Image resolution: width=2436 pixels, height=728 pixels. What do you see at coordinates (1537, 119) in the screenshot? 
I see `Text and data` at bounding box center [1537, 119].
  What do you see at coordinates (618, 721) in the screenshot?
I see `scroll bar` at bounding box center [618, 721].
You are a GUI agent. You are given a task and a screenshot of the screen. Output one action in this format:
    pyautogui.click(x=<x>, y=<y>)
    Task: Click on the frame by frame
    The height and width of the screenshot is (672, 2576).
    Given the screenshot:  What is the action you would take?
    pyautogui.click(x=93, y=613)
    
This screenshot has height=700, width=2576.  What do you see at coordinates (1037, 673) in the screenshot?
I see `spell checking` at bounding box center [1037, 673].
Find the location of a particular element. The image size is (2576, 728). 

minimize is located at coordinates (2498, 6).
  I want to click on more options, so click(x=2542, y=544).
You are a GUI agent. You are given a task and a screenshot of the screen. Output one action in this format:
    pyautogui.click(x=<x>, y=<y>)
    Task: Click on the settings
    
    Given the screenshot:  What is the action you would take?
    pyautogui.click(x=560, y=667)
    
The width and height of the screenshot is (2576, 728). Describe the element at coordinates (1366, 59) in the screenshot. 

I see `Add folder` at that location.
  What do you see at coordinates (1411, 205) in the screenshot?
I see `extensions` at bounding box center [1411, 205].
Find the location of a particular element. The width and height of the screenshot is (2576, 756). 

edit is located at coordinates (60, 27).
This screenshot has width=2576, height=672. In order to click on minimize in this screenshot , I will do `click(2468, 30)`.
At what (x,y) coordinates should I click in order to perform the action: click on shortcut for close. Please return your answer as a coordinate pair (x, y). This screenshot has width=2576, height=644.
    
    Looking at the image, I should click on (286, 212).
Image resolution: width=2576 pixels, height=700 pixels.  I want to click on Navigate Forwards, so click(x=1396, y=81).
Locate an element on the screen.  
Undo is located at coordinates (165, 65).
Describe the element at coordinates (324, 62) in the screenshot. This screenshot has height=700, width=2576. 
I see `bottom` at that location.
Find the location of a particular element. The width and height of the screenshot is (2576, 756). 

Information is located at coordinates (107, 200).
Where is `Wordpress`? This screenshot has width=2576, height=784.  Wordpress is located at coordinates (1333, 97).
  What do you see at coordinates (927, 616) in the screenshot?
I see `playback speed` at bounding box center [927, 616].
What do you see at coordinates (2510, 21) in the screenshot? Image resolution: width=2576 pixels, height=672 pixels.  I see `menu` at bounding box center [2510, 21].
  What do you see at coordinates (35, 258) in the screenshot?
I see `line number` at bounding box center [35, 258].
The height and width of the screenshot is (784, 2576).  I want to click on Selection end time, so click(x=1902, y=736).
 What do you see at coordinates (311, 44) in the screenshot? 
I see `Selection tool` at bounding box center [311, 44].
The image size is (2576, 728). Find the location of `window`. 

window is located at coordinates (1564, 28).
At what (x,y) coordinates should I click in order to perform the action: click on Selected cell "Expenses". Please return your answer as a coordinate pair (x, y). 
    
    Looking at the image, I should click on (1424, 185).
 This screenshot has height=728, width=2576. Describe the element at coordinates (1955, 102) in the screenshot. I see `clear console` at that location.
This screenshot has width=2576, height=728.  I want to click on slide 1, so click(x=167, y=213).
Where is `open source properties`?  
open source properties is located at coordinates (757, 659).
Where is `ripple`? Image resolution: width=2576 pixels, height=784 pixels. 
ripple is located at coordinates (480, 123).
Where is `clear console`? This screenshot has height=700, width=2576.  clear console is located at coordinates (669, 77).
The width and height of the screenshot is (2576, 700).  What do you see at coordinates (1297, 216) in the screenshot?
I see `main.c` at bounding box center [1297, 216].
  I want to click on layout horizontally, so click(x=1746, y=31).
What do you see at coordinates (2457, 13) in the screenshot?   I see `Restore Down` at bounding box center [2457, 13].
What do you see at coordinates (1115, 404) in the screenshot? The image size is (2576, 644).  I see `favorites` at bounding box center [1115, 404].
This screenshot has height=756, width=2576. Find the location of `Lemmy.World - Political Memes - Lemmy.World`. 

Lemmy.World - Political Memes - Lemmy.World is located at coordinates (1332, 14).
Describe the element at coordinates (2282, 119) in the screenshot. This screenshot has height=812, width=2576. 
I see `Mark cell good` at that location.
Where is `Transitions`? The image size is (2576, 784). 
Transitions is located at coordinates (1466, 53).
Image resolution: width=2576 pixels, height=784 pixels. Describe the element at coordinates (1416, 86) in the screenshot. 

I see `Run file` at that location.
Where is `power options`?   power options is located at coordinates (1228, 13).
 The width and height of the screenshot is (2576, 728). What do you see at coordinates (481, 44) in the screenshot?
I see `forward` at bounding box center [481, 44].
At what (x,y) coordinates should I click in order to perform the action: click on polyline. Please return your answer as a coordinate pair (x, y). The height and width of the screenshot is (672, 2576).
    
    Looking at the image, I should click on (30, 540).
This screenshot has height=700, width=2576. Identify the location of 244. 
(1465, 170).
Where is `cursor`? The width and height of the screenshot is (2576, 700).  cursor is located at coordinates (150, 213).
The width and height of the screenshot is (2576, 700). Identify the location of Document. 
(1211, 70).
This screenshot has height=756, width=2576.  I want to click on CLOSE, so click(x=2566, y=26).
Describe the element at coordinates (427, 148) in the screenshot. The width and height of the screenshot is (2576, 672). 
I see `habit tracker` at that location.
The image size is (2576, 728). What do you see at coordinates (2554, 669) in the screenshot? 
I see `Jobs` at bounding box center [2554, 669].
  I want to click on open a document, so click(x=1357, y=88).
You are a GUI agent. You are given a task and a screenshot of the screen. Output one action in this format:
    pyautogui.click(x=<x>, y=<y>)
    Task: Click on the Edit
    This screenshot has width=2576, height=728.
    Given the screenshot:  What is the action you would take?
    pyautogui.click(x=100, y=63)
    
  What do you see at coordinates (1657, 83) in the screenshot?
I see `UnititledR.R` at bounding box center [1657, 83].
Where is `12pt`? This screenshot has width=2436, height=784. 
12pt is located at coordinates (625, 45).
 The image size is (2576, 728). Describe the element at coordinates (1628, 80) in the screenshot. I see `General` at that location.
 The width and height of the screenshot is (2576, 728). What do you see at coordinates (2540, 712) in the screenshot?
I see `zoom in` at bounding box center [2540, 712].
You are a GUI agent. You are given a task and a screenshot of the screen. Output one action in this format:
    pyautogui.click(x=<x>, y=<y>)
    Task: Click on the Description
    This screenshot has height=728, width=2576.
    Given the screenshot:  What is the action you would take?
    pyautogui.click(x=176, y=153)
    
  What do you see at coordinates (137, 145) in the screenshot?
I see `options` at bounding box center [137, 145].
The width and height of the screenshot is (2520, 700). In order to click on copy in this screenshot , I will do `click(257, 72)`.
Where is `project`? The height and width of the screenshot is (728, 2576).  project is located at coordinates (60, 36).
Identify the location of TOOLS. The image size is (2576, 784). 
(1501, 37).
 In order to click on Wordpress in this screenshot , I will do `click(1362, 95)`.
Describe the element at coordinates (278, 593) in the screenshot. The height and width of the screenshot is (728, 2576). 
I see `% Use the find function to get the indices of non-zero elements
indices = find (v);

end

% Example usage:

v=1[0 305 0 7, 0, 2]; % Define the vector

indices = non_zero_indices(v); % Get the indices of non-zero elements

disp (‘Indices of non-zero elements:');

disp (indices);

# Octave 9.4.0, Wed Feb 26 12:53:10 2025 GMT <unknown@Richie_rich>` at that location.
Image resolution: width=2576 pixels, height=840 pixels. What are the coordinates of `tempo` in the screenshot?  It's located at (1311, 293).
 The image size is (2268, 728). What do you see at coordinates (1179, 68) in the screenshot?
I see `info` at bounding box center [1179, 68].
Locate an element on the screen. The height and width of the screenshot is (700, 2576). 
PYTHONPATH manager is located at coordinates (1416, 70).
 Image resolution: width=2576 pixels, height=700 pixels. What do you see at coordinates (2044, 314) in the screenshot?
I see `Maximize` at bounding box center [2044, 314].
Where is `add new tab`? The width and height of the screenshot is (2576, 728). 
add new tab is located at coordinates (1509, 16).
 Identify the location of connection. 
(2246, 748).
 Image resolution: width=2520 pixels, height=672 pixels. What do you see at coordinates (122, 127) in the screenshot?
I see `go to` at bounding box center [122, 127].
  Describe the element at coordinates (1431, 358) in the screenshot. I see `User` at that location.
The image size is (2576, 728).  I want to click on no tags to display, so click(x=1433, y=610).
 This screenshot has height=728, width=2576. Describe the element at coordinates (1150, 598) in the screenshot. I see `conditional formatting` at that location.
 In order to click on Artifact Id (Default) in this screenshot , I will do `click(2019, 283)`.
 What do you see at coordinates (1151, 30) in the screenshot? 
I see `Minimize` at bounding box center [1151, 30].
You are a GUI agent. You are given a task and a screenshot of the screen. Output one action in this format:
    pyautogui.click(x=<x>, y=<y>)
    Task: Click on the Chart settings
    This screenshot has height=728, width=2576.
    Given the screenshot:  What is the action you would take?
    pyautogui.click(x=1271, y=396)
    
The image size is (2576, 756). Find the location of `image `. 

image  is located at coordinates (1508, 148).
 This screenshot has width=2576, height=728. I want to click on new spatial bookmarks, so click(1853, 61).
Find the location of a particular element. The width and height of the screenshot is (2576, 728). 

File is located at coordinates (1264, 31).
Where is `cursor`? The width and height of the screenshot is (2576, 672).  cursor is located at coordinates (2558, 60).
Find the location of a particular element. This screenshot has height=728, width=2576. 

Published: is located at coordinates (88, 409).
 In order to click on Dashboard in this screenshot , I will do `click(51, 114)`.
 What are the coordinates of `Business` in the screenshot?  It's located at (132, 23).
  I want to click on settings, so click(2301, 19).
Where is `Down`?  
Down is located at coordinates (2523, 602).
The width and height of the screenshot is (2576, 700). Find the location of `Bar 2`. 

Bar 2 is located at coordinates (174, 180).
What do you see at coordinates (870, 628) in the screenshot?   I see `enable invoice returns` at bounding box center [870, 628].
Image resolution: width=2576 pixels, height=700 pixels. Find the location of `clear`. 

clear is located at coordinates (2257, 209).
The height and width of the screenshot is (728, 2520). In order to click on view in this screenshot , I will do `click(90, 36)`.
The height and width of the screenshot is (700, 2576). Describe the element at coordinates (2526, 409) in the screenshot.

┄┄┄┄┄┄┄┄┄┄

Arrange everything from the line containing "Find the location of a particular element. This" down to the line containing "In order to click on Dashboard" as a Markdown table with the columns Row and Line, numbering each row and leaving out blank lines.

| Row | Line |
|---|---|
| 1 | Find the location of a particular element. This screenshot has height=728, width=2576.  |
| 2 | Published: is located at coordinates (88, 409). |
| 3 |  In order to click on Dashboard in this screenshot , I will do `click(51, 114)`. |